:: Work item ::
Return the data in full, exactly as it was written.

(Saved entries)

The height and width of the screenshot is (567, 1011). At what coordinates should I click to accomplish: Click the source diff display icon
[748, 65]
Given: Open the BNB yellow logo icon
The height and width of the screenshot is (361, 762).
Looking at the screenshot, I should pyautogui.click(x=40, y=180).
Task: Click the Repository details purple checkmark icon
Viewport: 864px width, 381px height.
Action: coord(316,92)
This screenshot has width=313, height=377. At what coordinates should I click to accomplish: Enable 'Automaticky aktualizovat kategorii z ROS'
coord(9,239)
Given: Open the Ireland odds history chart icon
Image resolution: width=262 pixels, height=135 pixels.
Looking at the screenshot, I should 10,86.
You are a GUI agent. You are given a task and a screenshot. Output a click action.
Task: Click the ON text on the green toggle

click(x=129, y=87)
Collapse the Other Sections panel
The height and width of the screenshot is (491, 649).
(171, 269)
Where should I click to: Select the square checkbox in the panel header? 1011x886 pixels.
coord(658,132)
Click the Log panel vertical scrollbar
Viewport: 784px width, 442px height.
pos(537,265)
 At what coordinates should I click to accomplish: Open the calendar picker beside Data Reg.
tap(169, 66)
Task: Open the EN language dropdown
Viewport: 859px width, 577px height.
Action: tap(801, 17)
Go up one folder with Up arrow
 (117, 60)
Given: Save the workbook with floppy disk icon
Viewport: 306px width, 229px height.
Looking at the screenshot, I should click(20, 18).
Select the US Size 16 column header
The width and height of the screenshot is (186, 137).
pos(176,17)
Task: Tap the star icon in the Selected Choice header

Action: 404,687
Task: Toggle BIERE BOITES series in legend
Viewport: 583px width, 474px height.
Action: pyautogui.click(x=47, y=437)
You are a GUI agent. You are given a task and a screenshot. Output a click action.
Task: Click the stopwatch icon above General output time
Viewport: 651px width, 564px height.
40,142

:: Result of the task ::
The height and width of the screenshot is (567, 1011). At what coordinates should I click to accomplish: Click the source diff display icon
[748, 65]
Given: Open the BNB yellow logo icon
The height and width of the screenshot is (361, 762).
Looking at the screenshot, I should pyautogui.click(x=40, y=180).
Task: Click the Repository details purple checkmark icon
Viewport: 864px width, 381px height.
Action: coord(316,92)
This screenshot has width=313, height=377. At what coordinates should I click to accomplish: Enable 'Automaticky aktualizovat kategorii z ROS'
coord(9,239)
Given: Open the Ireland odds history chart icon
Image resolution: width=262 pixels, height=135 pixels.
Looking at the screenshot, I should 10,86.
You are a GUI agent. You are given a task and a screenshot. Output a click action.
Task: Click the ON text on the green toggle

click(x=129, y=87)
Collapse the Other Sections panel
The height and width of the screenshot is (491, 649).
(171, 269)
Where should I click to: Select the square checkbox in the panel header? 1011x886 pixels.
coord(658,132)
Click the Log panel vertical scrollbar
Viewport: 784px width, 442px height.
pos(537,265)
 At what coordinates should I click to accomplish: Open the calendar picker beside Data Reg.
tap(169, 66)
Task: Open the EN language dropdown
Viewport: 859px width, 577px height.
Action: tap(801, 17)
Go up one folder with Up arrow
 (117, 60)
Given: Save the workbook with floppy disk icon
Viewport: 306px width, 229px height.
Looking at the screenshot, I should click(20, 18).
Select the US Size 16 column header
The width and height of the screenshot is (186, 137).
pos(176,17)
Task: Tap the star icon in the Selected Choice header

Action: 404,687
Task: Toggle BIERE BOITES series in legend
Viewport: 583px width, 474px height.
Action: pyautogui.click(x=47, y=437)
You are a GUI agent. You are given a task and a screenshot. Output a click action.
Task: Click the stopwatch icon above General output time
Viewport: 651px width, 564px height.
40,142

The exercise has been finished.